The life of a traveling preacher of this sort was filled with hardship. Catherine, who had been used to every luxury, was forced to eat the coarsest food and often to go hungry. She had to sleep in houses that were filled with dirt and vermin. Her audiences were stupid in the extreme, and were often as afraid of the revolutionists as they were of the Cossacks and the Czar's officials. Moreover there was always the danger of arrest and imprisonment, followed by exile to Siberia, or death on the gallows.

One day in the town of Zlatopol, where Catherine was carrying on her revolutionary work, a police officer stopped her and demanded her passport. This passport was forged and when she showed it he suspected her. Then, when he commenced to treat her with the indignities to which the peasants were accustomed she resented it, disclosing the fact that she was from the upper classes. Her pack was torn open and the revolutionary pamphlets were found.
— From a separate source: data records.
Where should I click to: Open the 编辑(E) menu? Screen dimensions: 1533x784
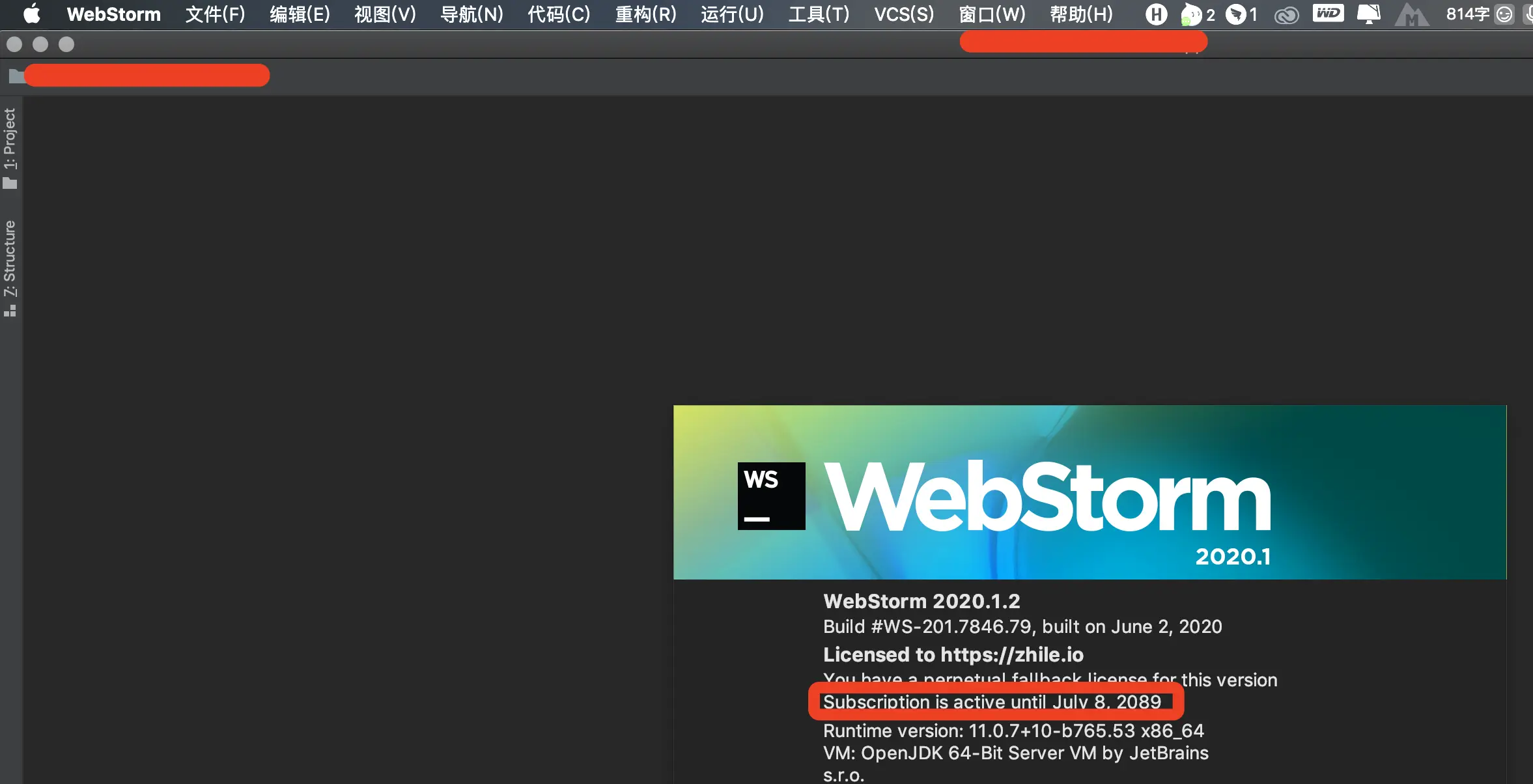(x=300, y=14)
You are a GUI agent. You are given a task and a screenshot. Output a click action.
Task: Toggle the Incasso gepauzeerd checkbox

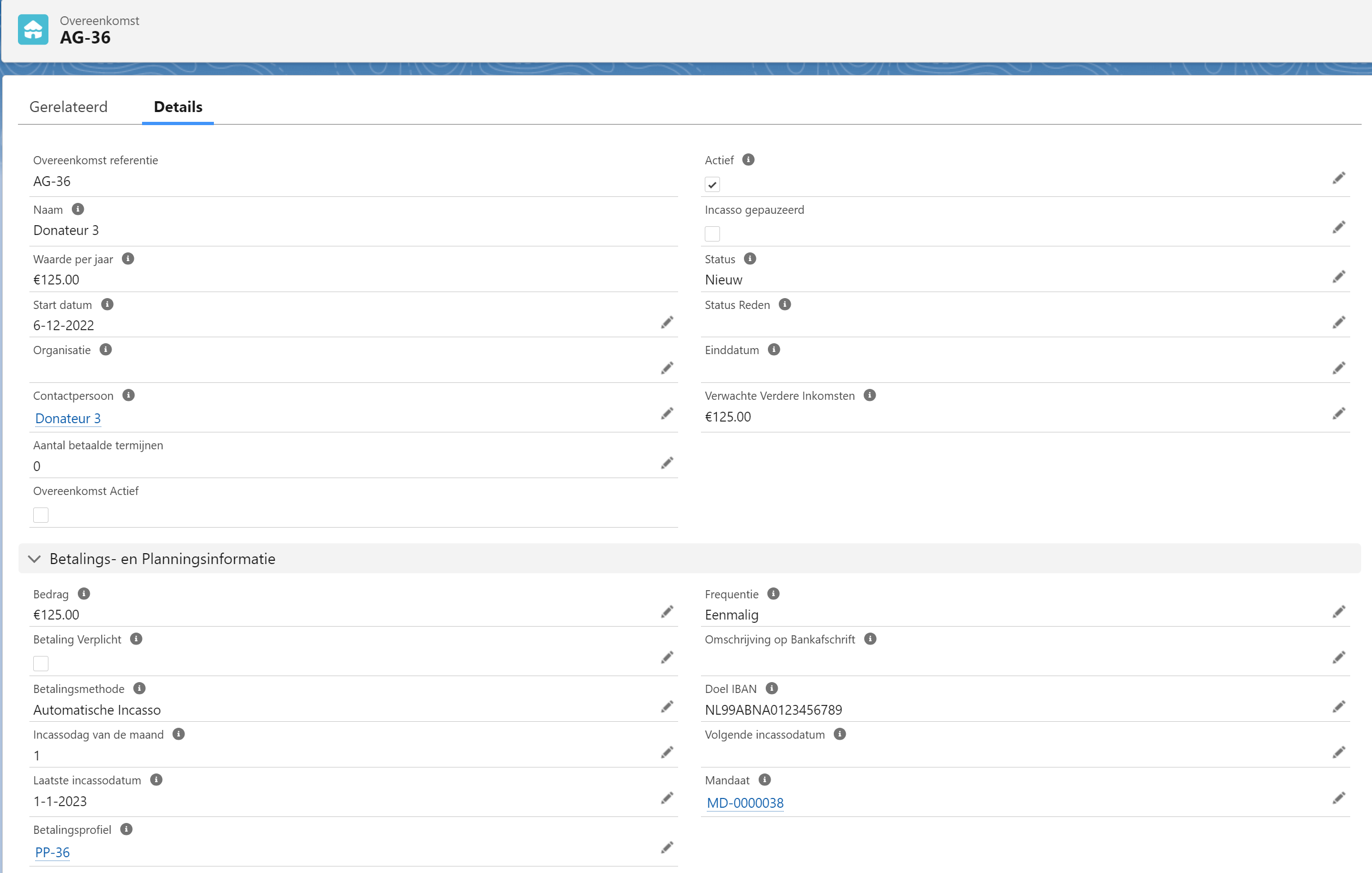[712, 233]
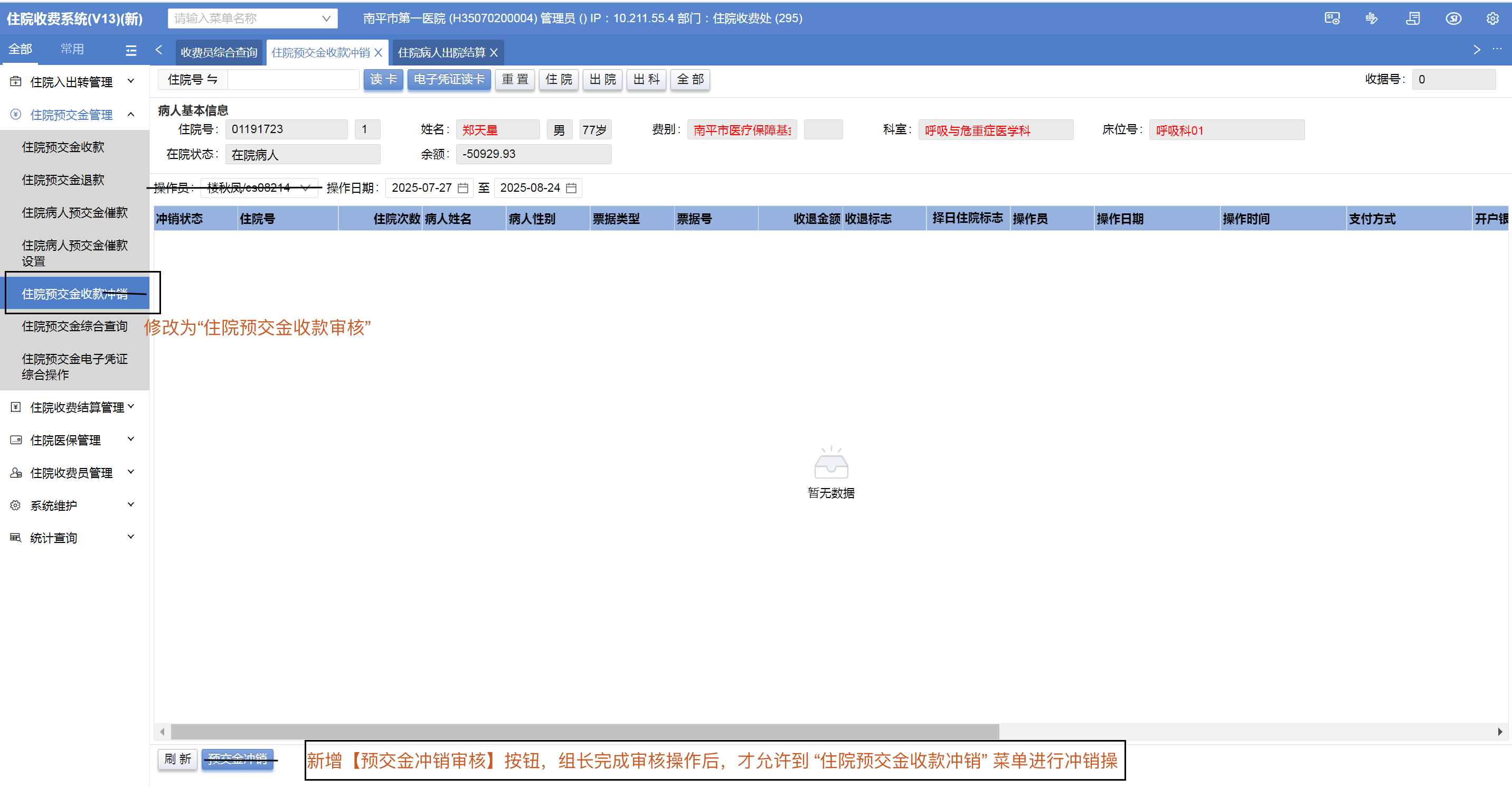Switch to the 住院病人出院结算 tab
The height and width of the screenshot is (787, 1512).
point(441,53)
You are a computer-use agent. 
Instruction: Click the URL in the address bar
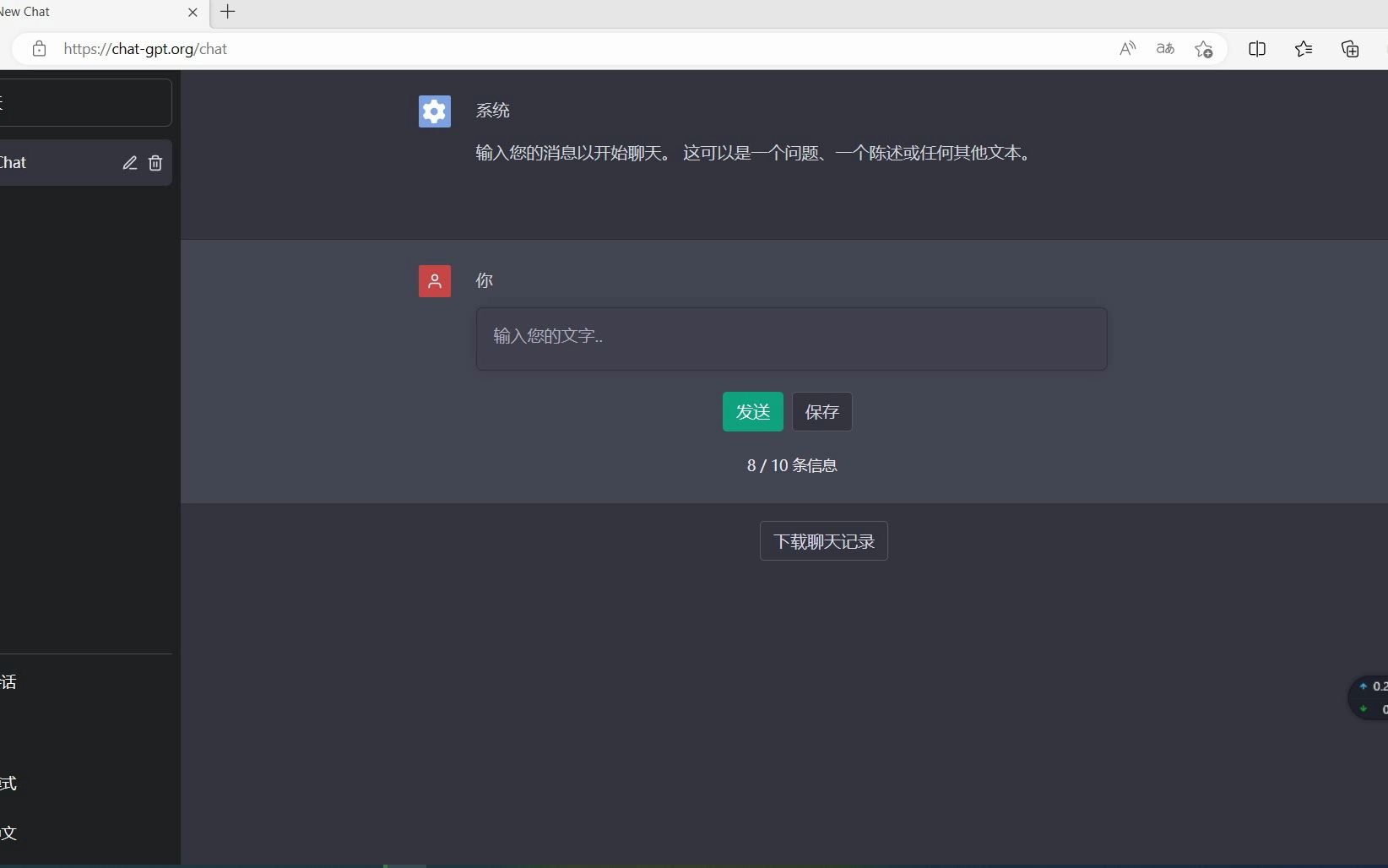(145, 48)
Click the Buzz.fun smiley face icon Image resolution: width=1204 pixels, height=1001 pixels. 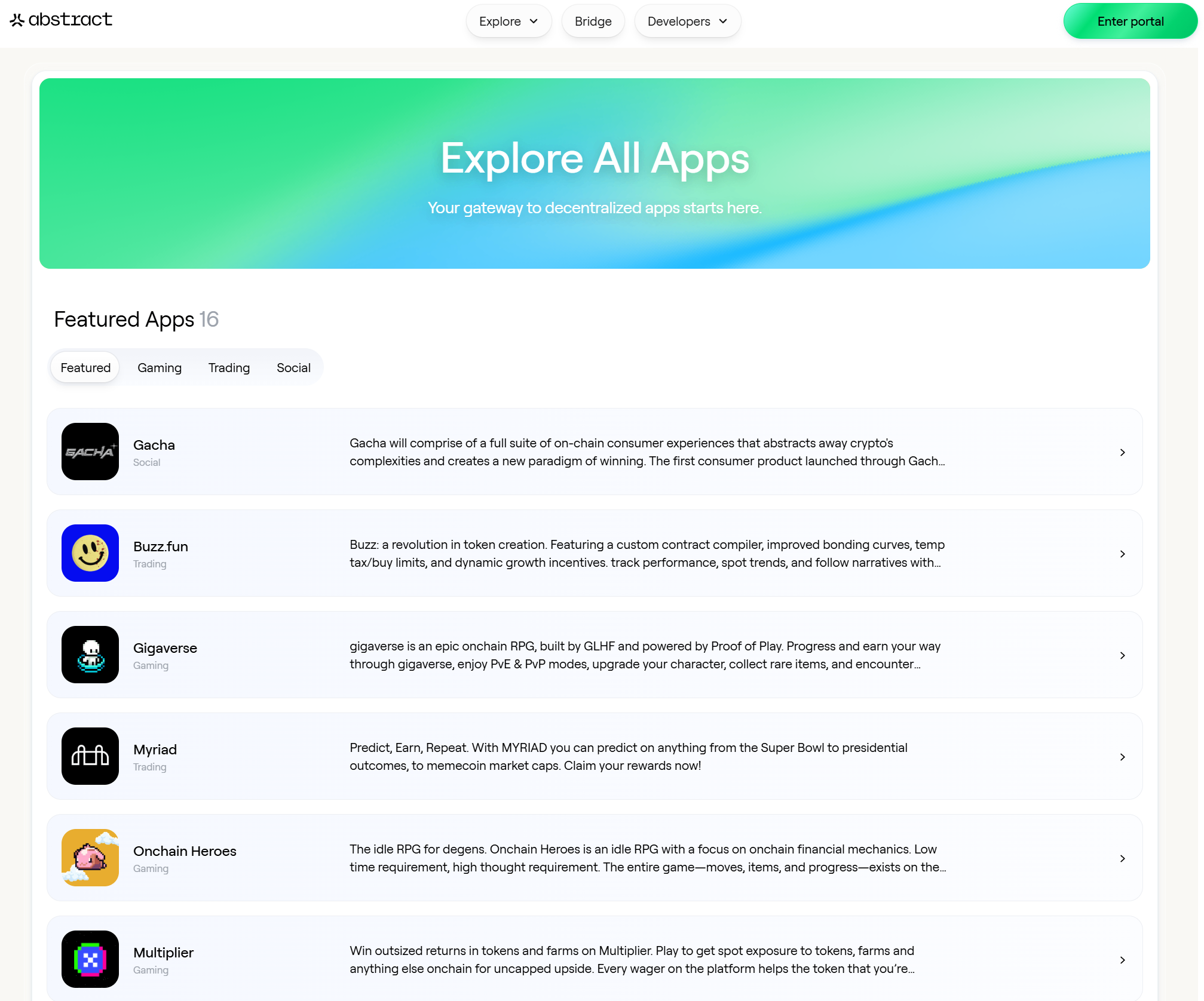pyautogui.click(x=90, y=553)
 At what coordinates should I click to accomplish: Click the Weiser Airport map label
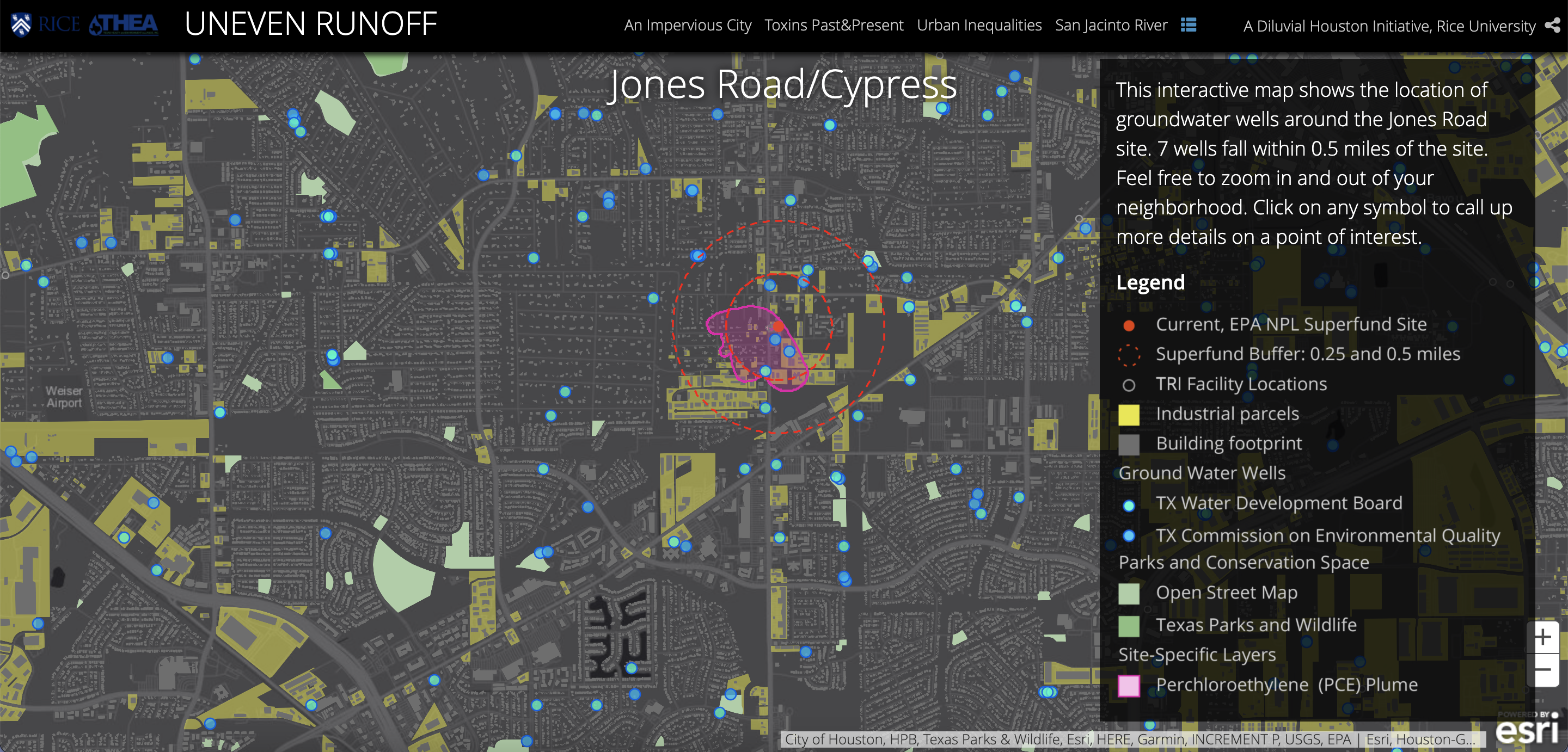click(x=64, y=397)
The case against her was complete.

She was hurried to prison and thrown into a foul dungeon, where the filth and suffering forced on her were indescribable. And here she was kept for long, weary months until her case should come to trial.

It was in this prison that she first learned the secret code that prisoners in Russia used to communicate with one another. One day, as she lay on the bundle of rags that formed her couch, she heard a faint tapping on an iron pipe that ran through her cell. She responded, and on the pipe tapped out the alphabet, one tap standing for "a", two for "b" and so on. From this laborous method she learned another code which was the one generally in use among the imprisoned revolutionists; and she spent long hours communicating with friends in different parts of the prison who were in solitary confinement like herself, and whom she had never seen.

At last Catherine was brought up for trial and was sentenced to exile in Siberia. Because she told her judges that she refused to acknowledge the authority of the Czar she was given an extra sentence of five years at hard labor in the mines. She had already been in prison several years awaiting trial—and out of three hundred who had been imprisoned in the same jail more than one hundred had died or become insane.

Catherine then commenced a weary two months journey into Siberia, where she was first to go to prison and later remain as an exile. The prisoners traveled in covered wagons, that jolted and bumped endlessly over the rough roads, and at night they were thrown into roadside jails, filthy beyond description. For eight long weeks this journey continued until Catherine reached the prison at Kara.

Here she was not compelled to work after all, but was forced to eat the vilest food and wear out her soul in idleness, with no occupation except to witness the sufferings of her companions. When her prison term was ended she was taken to a little town called Barguzon near the Arctic Circle, where the thermometer often dropped to fifty below zero, and here she was kept under close guard for many years.

Words cannot describe the misery of the Siberian exiles as Catherine saw them—men, women and children, sick and forlorn, compelled to march for miles over the bleak countryside, surrounded by brutal guards who prodded them on with their bayonets. After she had been for some time at Barguzon she tried to escape with three men who were also political exiles, and sought to gain the Pacific coast a thousand miles away, where she hoped she might take ship for America. She was pursued and recaptured, and given another term in the prison at Kara on account of her attempt to escape.

Catherine was a young woman when she went into exile; she remained until she was old and her hairs were gray before her term of punishment ended. She had been in exile more than twenty years and in all that time she had not seen one of her relatives or heard the voice of a friend. At last she was set free.